Abstract:
Alpha2-adrenoceptor agonists xylazine, romifidine, detomidine
and, in some cases, medetomidine and dexmedetomidine,
are fundamental drugs used in equine practice. There are
situations where the undesirable pharmacodynamic effects
(ataxia, prolonged sedation, bradycardia and ileus) or
accidental overdose of these drugs may need to be
antagonised. The α2-adrenoceptor antagonists tolazoline,
yohimbine and atipamezole can be used to antagonise
undesirable effects. However, despite being effective,
α2-adrenoceptor antagonists are also not without undesirable
pharmacodynamic effects. Excitement, muscle trembling and
triggered inappropriate stress responses are a few of the more
serious undesirable effects. Horses demonstrate a variable
response to the antagonists thus recommending dose
rates become fraught with difficulty. It is therefore
recommended that the α2-adrenoceptor antagonist should be
titrated to the desired clinical effect.

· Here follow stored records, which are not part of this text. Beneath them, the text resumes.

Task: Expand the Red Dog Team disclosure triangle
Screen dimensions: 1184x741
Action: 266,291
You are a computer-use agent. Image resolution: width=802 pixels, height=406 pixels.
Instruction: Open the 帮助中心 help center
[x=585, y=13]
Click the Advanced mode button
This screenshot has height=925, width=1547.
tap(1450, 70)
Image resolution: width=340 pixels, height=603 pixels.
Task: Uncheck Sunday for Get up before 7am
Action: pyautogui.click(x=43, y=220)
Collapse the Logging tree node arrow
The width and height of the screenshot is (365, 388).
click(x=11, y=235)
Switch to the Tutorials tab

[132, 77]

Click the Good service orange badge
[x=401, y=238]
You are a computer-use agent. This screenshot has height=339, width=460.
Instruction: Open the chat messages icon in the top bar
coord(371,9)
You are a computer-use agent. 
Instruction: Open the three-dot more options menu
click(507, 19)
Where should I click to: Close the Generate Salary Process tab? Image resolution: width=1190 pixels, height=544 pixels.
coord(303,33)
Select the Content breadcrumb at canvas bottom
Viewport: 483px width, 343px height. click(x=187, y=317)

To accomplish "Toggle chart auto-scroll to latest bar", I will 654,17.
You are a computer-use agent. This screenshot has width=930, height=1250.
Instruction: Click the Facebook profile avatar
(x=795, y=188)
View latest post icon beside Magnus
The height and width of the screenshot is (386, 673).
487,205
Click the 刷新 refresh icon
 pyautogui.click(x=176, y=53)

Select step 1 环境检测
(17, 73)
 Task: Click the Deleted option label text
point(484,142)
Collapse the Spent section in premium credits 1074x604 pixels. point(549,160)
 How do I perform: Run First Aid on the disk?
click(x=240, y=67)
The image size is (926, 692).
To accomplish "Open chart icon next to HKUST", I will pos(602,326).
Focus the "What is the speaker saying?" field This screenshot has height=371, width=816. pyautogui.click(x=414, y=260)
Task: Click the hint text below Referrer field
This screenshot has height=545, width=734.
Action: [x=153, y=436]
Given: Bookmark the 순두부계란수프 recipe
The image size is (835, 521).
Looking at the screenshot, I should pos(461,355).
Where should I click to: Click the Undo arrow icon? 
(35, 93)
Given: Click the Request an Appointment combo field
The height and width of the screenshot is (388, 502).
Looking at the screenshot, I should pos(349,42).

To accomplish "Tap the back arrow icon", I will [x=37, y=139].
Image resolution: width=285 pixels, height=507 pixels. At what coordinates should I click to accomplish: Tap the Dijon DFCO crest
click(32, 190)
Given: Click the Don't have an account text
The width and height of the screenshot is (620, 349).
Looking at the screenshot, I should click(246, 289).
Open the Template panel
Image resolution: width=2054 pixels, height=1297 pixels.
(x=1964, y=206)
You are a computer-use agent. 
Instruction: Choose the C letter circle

Consequently, other
reversal agents, such as anticholinergics (atropine,
glycopyrrolate and hyoscine), have been administered
for the treatment of α2-adrenoceptor agonist-induced
bradycardia. Anticholinergics cannot be recommended for
routine use in horses due to the undesirable cardiovascular
effects and potentiation of α2-adrenoceptor agonist-induced
gastrointestinal hypomotility. Novel peripheral acting
α2-adrenoceptor antagonists, such as MK-467, are currently
under scrutiny in veterinary anaesthesia in an effort to
antagonise the undesirable effects of α2-adrenoceptor
agonists without compromising on the level of sedation. This
review examines the current literature on the α2-adrenoceptor
antagonists used in horses and makes recommendations on
how to use these drugs safely in an attempt to prevent
undesirable pharmacodynamic effects.